Here’s the book passage by Perry:
For example, they have seen the headlines in the past year about doctored data related to global warming. They know we have been experiencing a cooling trend, that the complexities of the global atmosphere have often eluded the most sophisticated scientists, and that draconian policies with dire economic effects based on so-called science may not stand the test of time. Quite frankly, when science gets hijacked by the political Left, we should all be concerned. …
And it’s all one contrived phony mess that is falling apart under its own weight.
North’s annotations:
“Doctored data” – All parties have been exonerated of any wrongdoing.
“We have been experiencing a cooling trend” – We have not seen a cooling.
“So-called science” – The science is solid.
“Hijacked by the political Left” – There is nothing political about the scientific findings.
“All one contrived phony mess that is falling apart under its own weight” – No evidence of that.
North concluded: “The science behind anthropogenic [human-caused] global warming continues to improve and there seem to be no contradictions to any assertions made in any of the reports issued by the IPCC [Intergovernmental Panel on Climate Change] or the National Academy of Sciences.”

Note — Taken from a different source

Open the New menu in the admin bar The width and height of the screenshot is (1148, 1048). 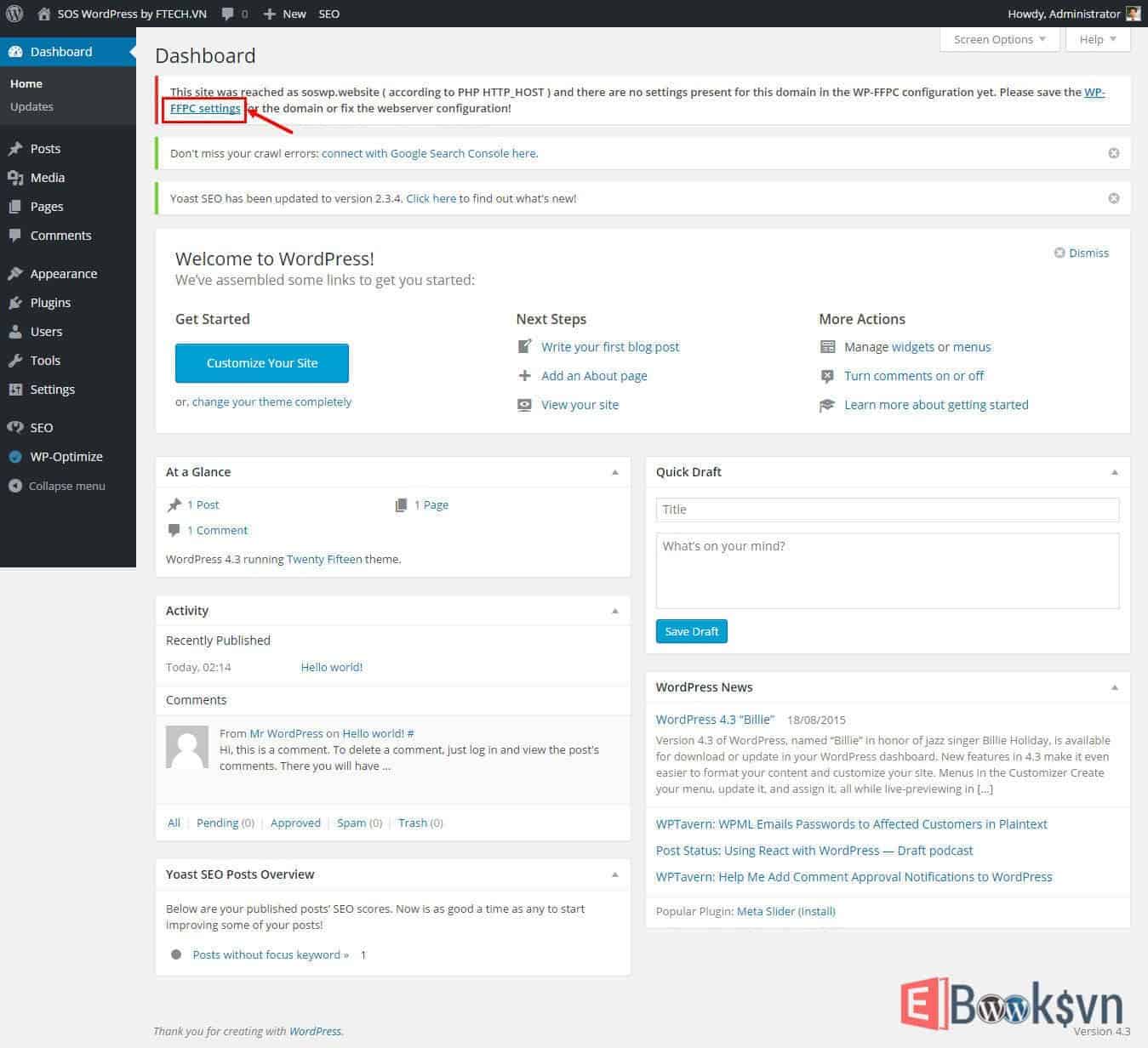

Andre Droxler, a professor of earth science at Rice University and director of its Center for the Study of Environment and Society, emailed this statement outlining basic scientific conclusions about climate change when he was asked for a response to Perry’s skeptical remarks:
Well-established observations and facts clearly point out that, by burning large quantity of carbon-based fossil fuels, humans have increased in the past century and are currently increasing non-condensing greenhouse atmospheric gases concentration, such as CO2 [carbon dioxide] and CH4 [methane] in the atmosphere, to high levels never reached in the past 800,000 years based upon Antarctic ice core records.
The average atmospheric CO2 concentration value currently at 392 parts ppm [parts per million] is higher than average pre-industrial values of about 280 ppm by about 40 percent. There is no doubt that the carbon trapped in the increased atmospheric CO2 concentration has its origin in burned carbon-based fossil fuels. Increased greenhouse atmospheric gas concentrations should be trapping heat in the lower atmosphere.

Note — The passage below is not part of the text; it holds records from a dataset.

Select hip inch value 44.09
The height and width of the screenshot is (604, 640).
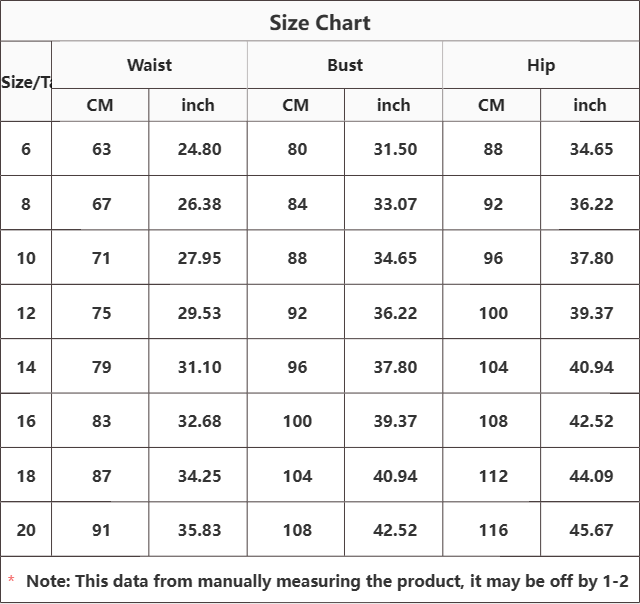click(591, 476)
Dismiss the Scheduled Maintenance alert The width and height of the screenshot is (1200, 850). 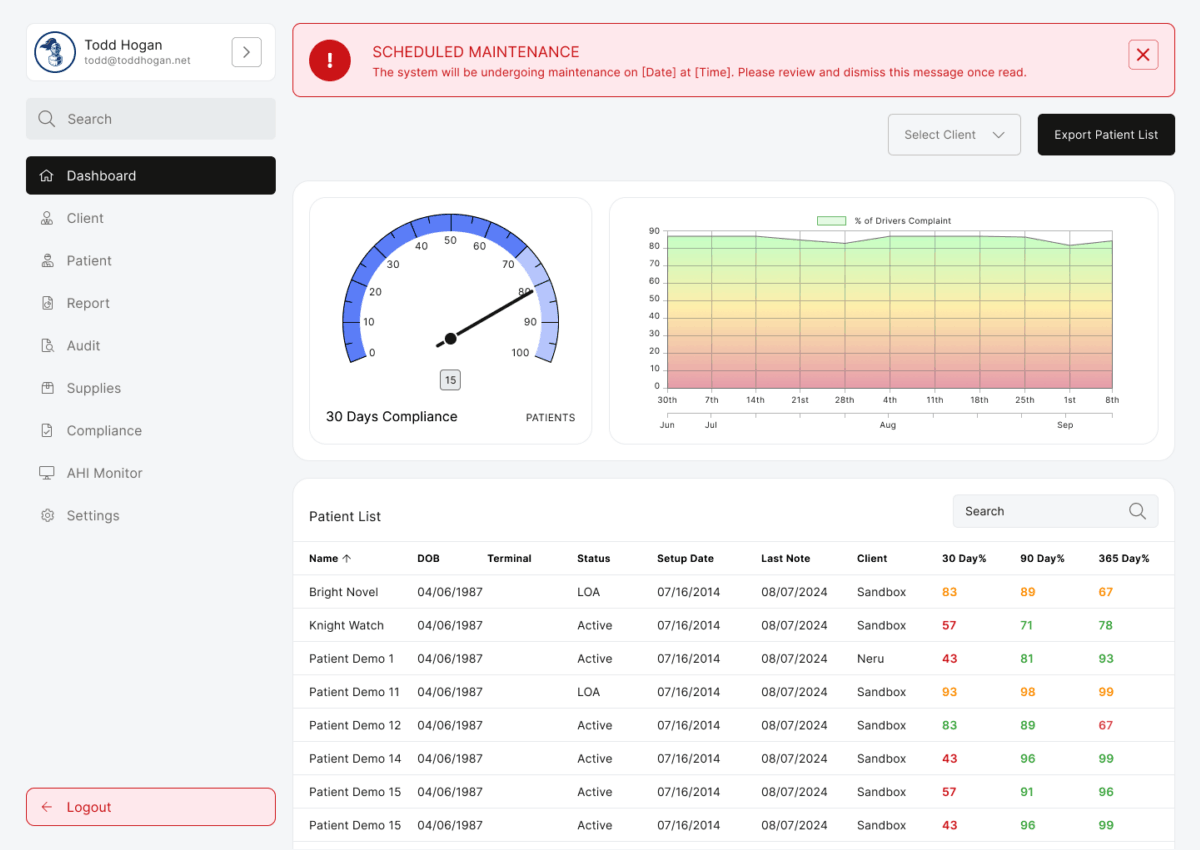(x=1143, y=55)
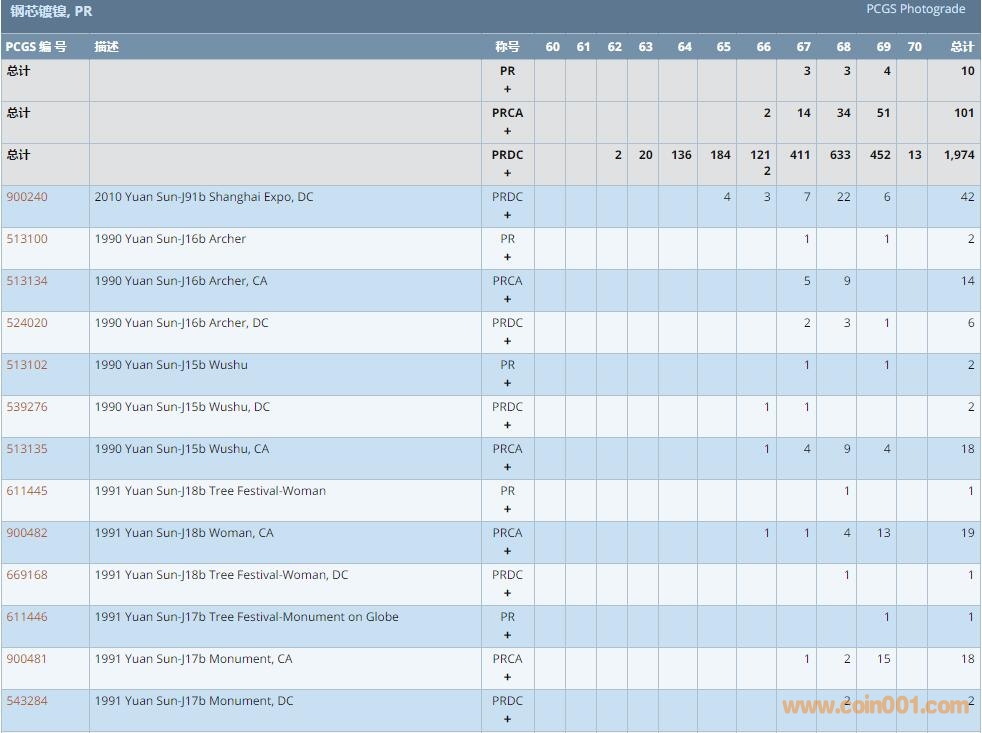Click the 总计 column header at right

click(x=962, y=47)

As expected, the past 30 years’ infrared radiation values, measured by satellites, have increased in the lower atmosphere whereas infrared radiations escaping towards space have dropped. In parallel and synchronously, global temperatures in the lower atmosphere have risen while in the upper atmosphere they have fallen.

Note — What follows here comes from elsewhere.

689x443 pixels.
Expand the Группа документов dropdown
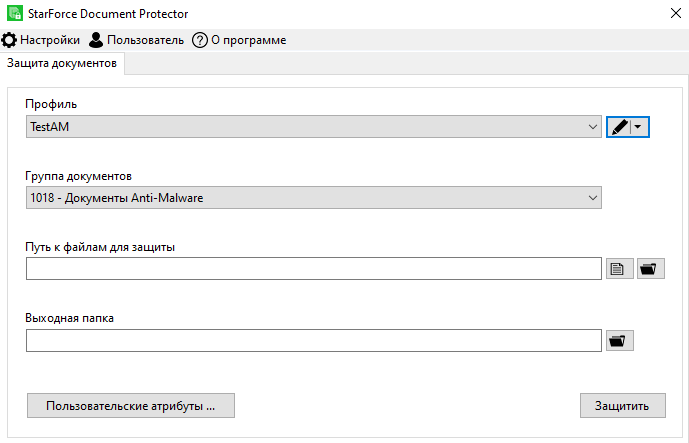tap(314, 198)
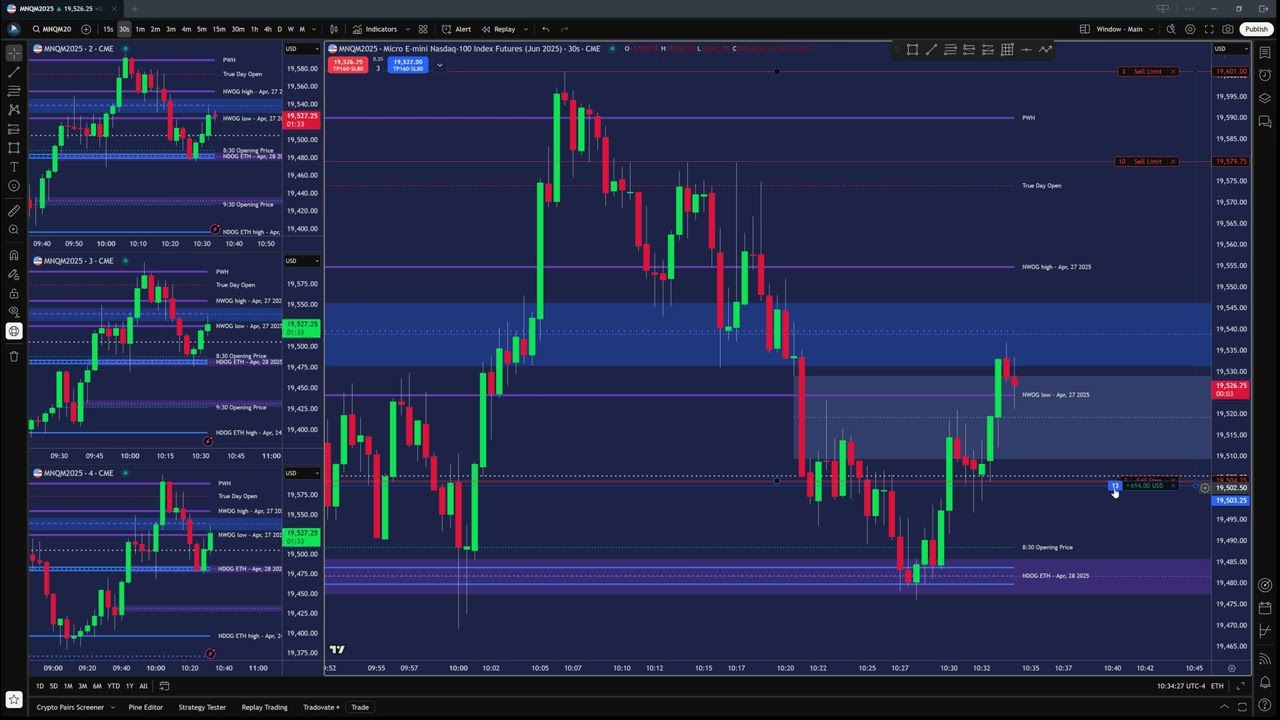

In addition, as the greenhouse effect would predict, it is also observed in the past 20 years that warming at nights and in winters are outpacing warming during days and summers.
Meanwhile, moving on from climate science, Perry seemed to take a swipe at the field of biology as he campaigned on Thursday, telling an elementary-school-age child in New Hampshire that “evolution is a theory that’s out there” but has “got some gaps in it.”
In what was clearly a rejoinder to Perry, Republican presidential hopeful Jon Huntsman, a former Utah governor, issued this message on Twitter: “To be clear. I believe in evolution and trust scientists on global warming. Call me crazy.”
– Bill Dawson
[Disclosure: Gerald North was an editor of the new University of Texas Press book, The Impact of Global Warming on Texas, which was commissioned by the Houston Advanced Research Center, publisher of Texas Climate News. Bill Dawson, editor of TCN, wrote the book’s introduction. Dawson also formerly taught an undergraduate class offered by Rice’s Center for the Study of Environment and Society.]